Qual a sua expectativa em relação a Boric? Ao lado dele estão milhões de chilenos que votam e votarão nele para não voltar ao autoritarismo do passado, e para isso ele será vigiado e acompanhado pela memória dos que morreram lutando por um momento, uma alternativa, como essa, de mudar o Chile. Boric desponta como a pessoa que disse ser possível organizar o Estado que a insatisfação social rejeitou nas ruas em 2019. Só que essa é uma tarefa muito difícil, devido à amplitude e à profundidade das demandas.

E Kast? O voto em Kast é de chilenos que não querem olhar para a história, não querem fazer críticas a esse período —e isso lhes importa muito pouco. Tenho a impressão de que é um voto muito básico, de quem pede segurança em uma rotina com a economia organizada e sem conflitos nem com os mapuches ao sul nem com os imigrantes ao norte.
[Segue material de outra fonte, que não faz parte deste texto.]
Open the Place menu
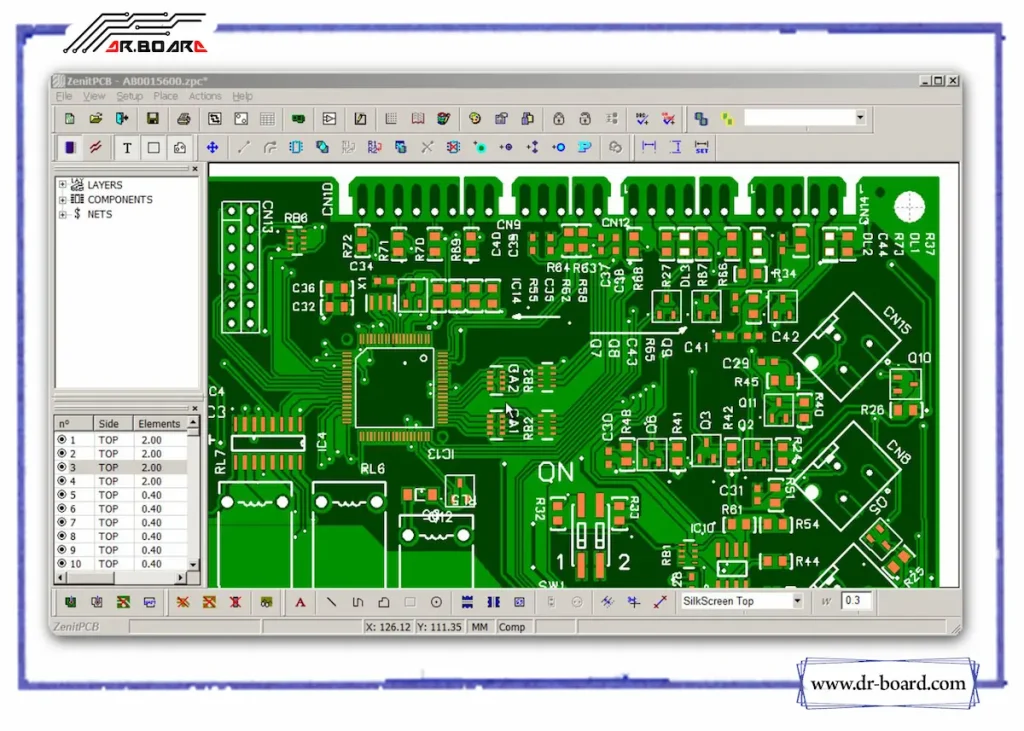Screen dimensions: 1024x731 point(166,97)
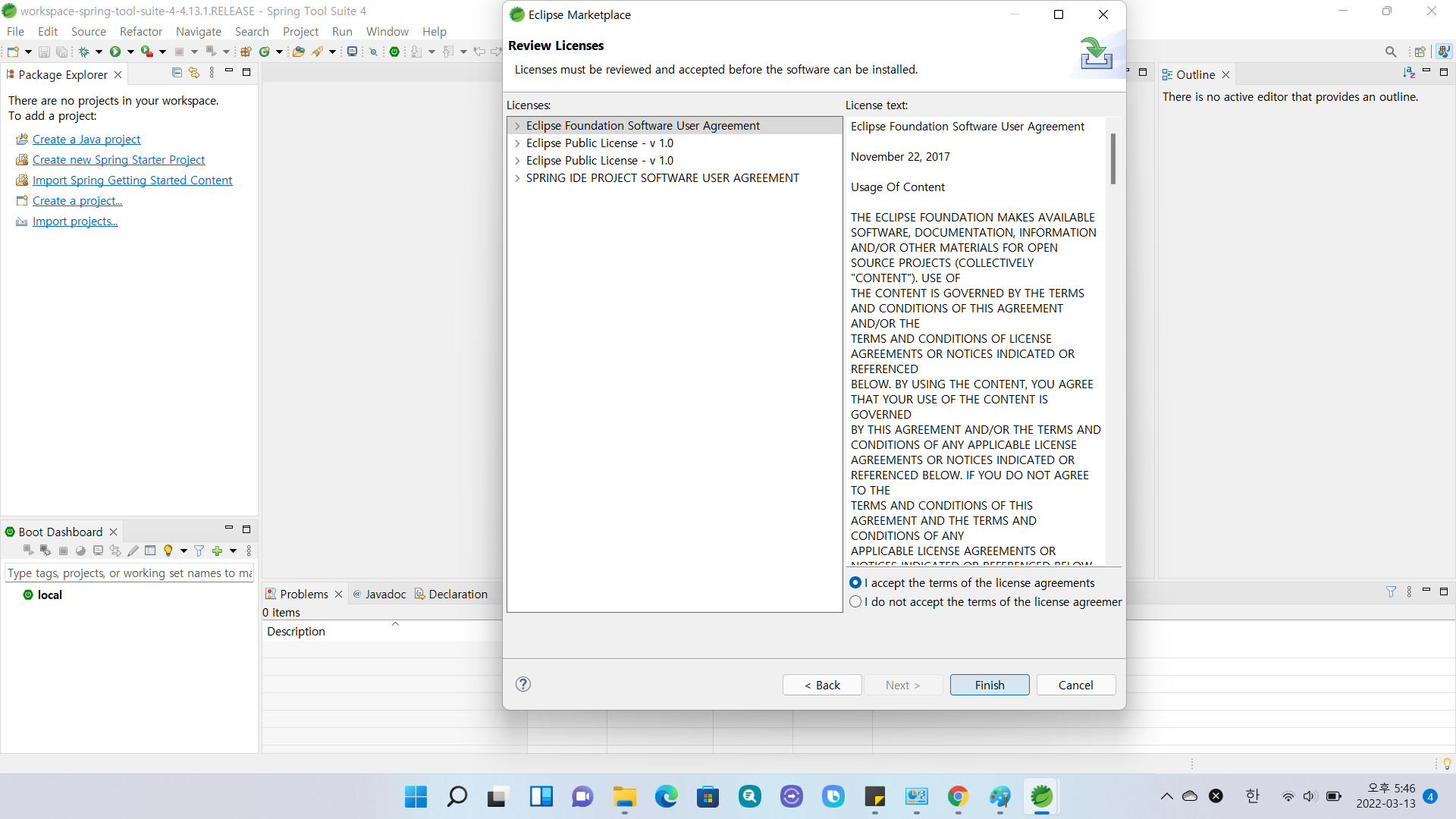Open the Run button dropdown arrow

click(x=130, y=52)
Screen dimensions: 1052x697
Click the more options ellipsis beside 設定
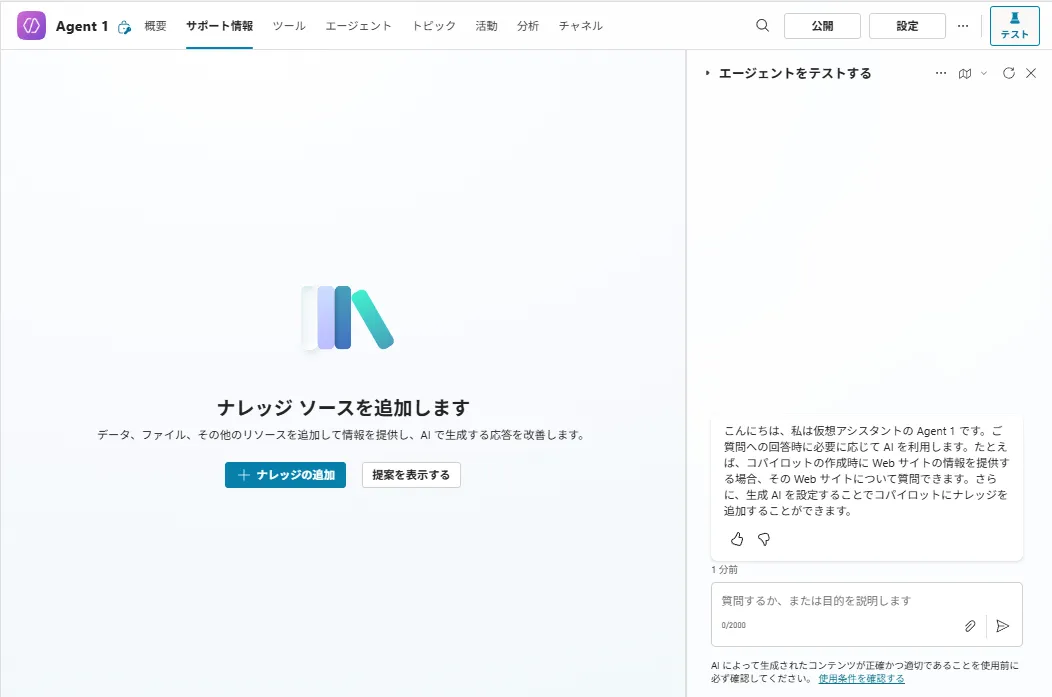(962, 25)
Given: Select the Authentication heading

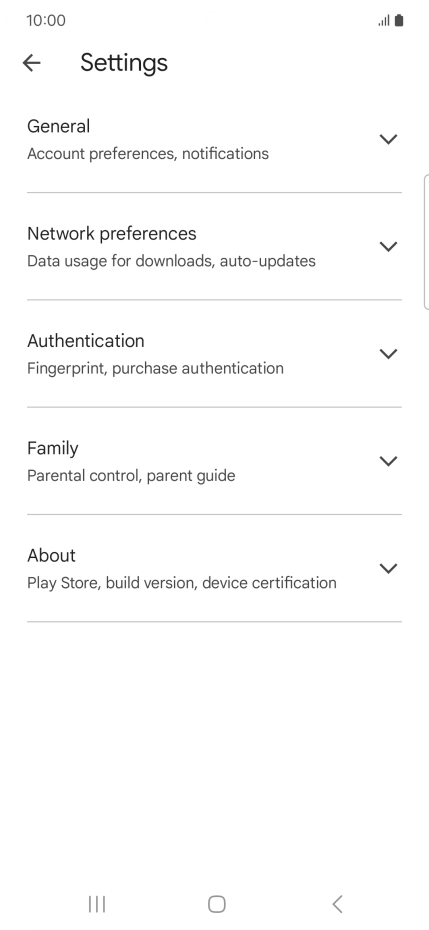Looking at the screenshot, I should coord(86,341).
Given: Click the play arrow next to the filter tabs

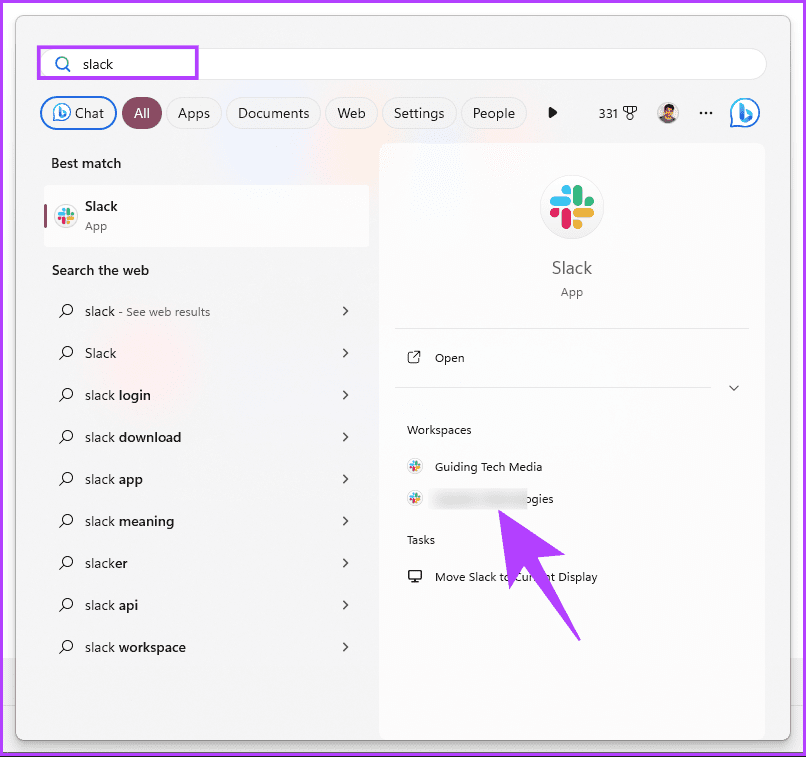Looking at the screenshot, I should point(553,112).
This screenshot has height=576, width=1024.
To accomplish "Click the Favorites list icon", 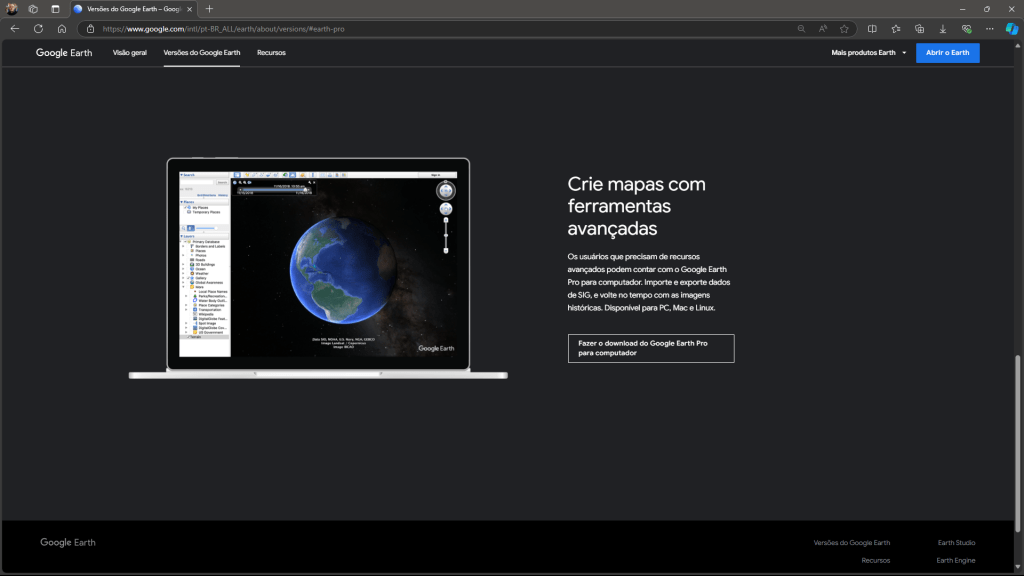I will pyautogui.click(x=896, y=29).
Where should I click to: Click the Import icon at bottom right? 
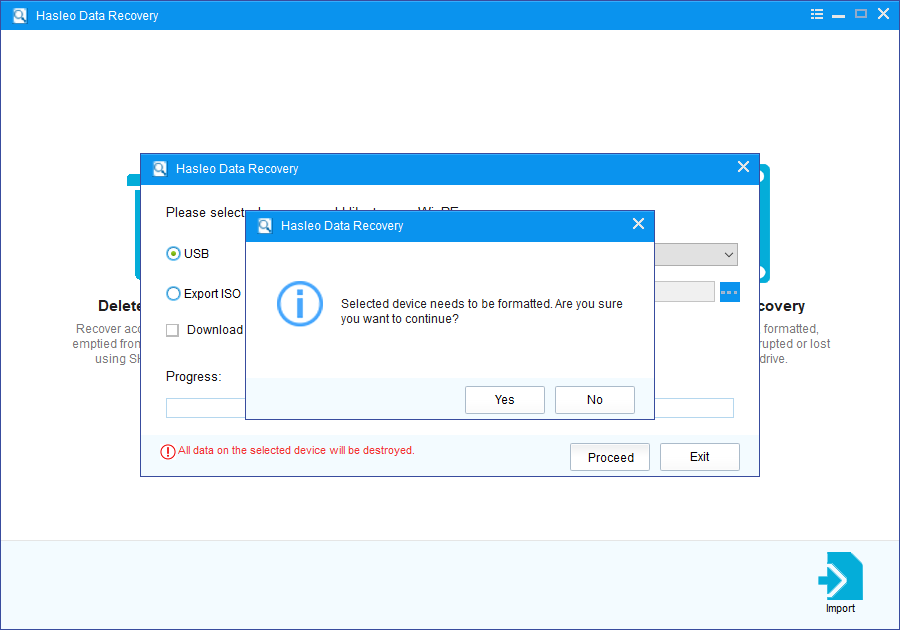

Querem esse problema resolvido a todo custo. São pessoas que não acham necessário mudar tudo, porque têm medo do que virá depois.

A Constituinte sentirá algum efeito numa eventual vitória de Kast? Sim, é uma das coisas que, para muitos chilenos, não tinha de mudar. Para esse setor da sociedade, o fato de mulheres e mapuches, como a presidente da Constituinte, Elisa Loncón, terem poder abre uma janela de incertezas e medo. Até porque na raiz dessa questão está um problema de fundo no Chile, a distribuição injusta da terra por tantos anos.

O senhor é a favor dos que ainda protestam nas ruas por uma renúncia de Piñera? Não. Lutamos muito tempo pela democracia e pelo direito de escolher e temos de tirá-lo dali pelo voto, porque assim funcionam as democracias. Ante o cenário de que a direita que pode permanecer seja a direita de Kast, é mais do que necessário encontrar o caminho para fortalecer a direita moderada e democrática, a de nomes que hoje estão ligados ao Chile Vamos, [o senador Manuel] Ossandón, [o candidato presidencial Sebastián] Sichel e outros. Não há que se demonizar uma direita que tem valores democráticos, ela é parte da democracia chilena. Temos de repudiar a direita das cavernas que Kast representa.

Quais perigos o senhor vê numa vitória de Kast? Ele é uma figura perigosa. Os chilenos conseguiram transformar sua inquietação numa eleição constitucional, e agora esse órgão está trabalhando. O fato de Kast seguir com uma campanha para entorpecer o trabalho da Constituinte, de deslegitimá-la, é terrível para o país. Ele pode desencorajar as pessoas de votarem no plebiscito para aprovar a [nova] Constituição, e aí teremos de voltar a ser regidos pela Carta de Pinochet. É um atraso completo.


Raio-X

Ariel Dorfman, 79
Nascido em Buenos Aires, capital argentina, cresceu no Chile e também tem nacionalidade americana. É professor de literatura e estudos latino-americanos na Universidade Duke, na Carolina do Norte, e autor de várias obras —entre elas, o best-seller "Para ler o Pato Donald" (1977) e "Super-homem e seus Amigos do Peito". Atuou como conselheiro cultural do ex-presidente chileno Salvador Allende.